La négociation en retail en 2018 est toujours aussi violente… Mais, 3 indicateurs se confirment : d’une part, certaines stratégies d’achat ont été, avec des intervenants majeurs par catégorie, de clore avant décembre 2017 des accords pour ne pas perdre le chiffre d’affaire de janvier et février. D’autre part, et de façon générale, le contenu des contreparties est moins explicite, dans le plan d’affaire, mais plus officialisés dans les mails de débriefing.
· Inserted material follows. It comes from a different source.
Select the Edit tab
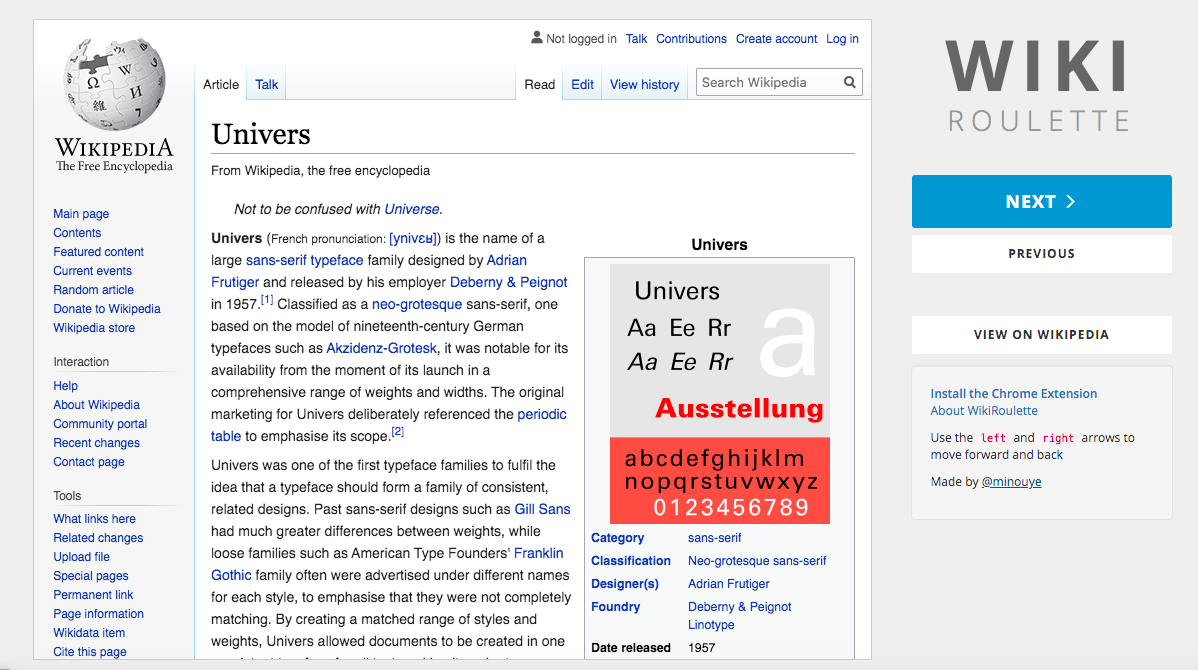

Enfin, les demandes des centrales semblent se multiplier, parfois anecdotiques, dans les derniers mètres de février.

LA SIGNIFICATION :
Quelles sont les conséquences : primo, le contrat du 1er mars devient un « ventre mou », les contreparties devant être entérinées de hautes luttes tout au long de l’année ; secundo, la constatation d’éventuels déséquilibres dans la négociation va donc se multiplier au-delà du 1er mars ; tertio, la « normalité » du temps pour répondre à une demande des enseignes tend à se réduire face à la pluie de ces demandes dans les derniers mètre.

L’ACTION :
Le fournisseur devra donc travailler sur 2 points après le 1er mars:

1/ Les débriefings de chaque rendez-vous de négociation se doivent d’être très précis sur les contreparties qui sont attendues par le compte-clef pour justifier ses investissements, même si cela agace dans le box….

2/ Un vrai pilotage du courant d’affaire avec chaque client doit être faite tous les 2 mois, avec une confirmation des engagements tenus et non tenus attendus par le client.